Exercise directions => Find the line with "633x317 pixels." in the entries below, then reproduce it and every line after it down to and including the line with "Task: Open the 設定 gear icon", exactly.

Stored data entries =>
Start of Block

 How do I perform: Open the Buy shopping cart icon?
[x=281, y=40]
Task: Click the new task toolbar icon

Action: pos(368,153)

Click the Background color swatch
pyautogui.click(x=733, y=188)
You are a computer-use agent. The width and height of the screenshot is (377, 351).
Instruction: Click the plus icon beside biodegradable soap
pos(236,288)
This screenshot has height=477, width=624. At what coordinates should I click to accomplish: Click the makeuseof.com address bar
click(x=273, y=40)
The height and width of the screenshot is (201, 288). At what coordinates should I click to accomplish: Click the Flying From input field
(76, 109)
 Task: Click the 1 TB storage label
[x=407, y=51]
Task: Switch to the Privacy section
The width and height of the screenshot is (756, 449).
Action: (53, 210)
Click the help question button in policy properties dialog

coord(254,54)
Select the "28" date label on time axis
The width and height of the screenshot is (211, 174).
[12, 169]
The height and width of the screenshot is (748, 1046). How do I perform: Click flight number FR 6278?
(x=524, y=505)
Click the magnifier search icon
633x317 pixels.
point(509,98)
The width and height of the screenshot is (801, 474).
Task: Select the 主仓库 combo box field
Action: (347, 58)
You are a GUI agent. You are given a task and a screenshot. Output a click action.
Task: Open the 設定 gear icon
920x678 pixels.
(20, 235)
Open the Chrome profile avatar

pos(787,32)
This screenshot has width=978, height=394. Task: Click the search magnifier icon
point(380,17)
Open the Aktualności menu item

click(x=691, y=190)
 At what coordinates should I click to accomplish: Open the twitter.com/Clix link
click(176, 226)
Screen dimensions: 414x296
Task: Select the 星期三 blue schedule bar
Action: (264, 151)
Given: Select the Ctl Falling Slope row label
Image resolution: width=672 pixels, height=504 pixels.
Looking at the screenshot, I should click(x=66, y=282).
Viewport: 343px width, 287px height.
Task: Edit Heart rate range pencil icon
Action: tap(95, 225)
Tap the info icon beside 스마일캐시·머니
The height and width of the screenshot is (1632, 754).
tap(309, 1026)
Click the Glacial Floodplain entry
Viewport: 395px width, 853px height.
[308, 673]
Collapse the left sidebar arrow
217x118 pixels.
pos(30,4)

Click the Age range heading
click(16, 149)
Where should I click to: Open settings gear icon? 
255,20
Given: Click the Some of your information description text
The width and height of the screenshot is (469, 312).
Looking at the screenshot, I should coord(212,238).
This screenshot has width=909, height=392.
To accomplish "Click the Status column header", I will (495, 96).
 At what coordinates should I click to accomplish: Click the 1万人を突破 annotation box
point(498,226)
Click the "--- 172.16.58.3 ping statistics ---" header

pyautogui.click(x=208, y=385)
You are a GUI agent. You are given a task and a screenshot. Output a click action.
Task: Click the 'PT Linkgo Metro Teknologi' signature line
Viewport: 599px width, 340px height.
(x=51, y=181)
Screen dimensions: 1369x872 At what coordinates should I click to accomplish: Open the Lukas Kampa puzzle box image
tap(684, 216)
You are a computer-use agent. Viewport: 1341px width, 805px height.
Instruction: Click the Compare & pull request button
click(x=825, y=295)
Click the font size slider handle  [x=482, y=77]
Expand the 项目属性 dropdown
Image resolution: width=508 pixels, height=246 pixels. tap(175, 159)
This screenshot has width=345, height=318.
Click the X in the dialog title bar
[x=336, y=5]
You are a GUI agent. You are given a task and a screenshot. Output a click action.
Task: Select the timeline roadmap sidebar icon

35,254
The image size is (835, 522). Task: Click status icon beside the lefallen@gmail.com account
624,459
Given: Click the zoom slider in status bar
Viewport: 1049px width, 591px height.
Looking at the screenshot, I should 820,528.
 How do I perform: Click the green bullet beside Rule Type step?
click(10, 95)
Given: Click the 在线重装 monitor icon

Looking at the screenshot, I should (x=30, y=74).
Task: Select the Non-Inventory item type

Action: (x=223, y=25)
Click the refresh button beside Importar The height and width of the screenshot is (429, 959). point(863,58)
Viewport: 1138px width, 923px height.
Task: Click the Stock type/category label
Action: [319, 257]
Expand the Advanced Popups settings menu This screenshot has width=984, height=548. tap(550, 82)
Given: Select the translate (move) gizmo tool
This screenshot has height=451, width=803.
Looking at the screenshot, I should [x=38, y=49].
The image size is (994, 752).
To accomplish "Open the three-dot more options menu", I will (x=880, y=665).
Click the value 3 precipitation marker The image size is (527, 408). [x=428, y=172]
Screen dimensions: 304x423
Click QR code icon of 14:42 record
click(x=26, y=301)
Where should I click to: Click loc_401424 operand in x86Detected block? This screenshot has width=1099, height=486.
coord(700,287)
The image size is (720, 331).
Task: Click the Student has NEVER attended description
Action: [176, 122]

End of Block

Answer for this exercise =>
633x317 pixels.
point(509,98)
The width and height of the screenshot is (801, 474).
Task: Select the 主仓库 combo box field
Action: (347, 58)
You are a GUI agent. You are given a task and a screenshot. Output a click action.
Task: Open the 設定 gear icon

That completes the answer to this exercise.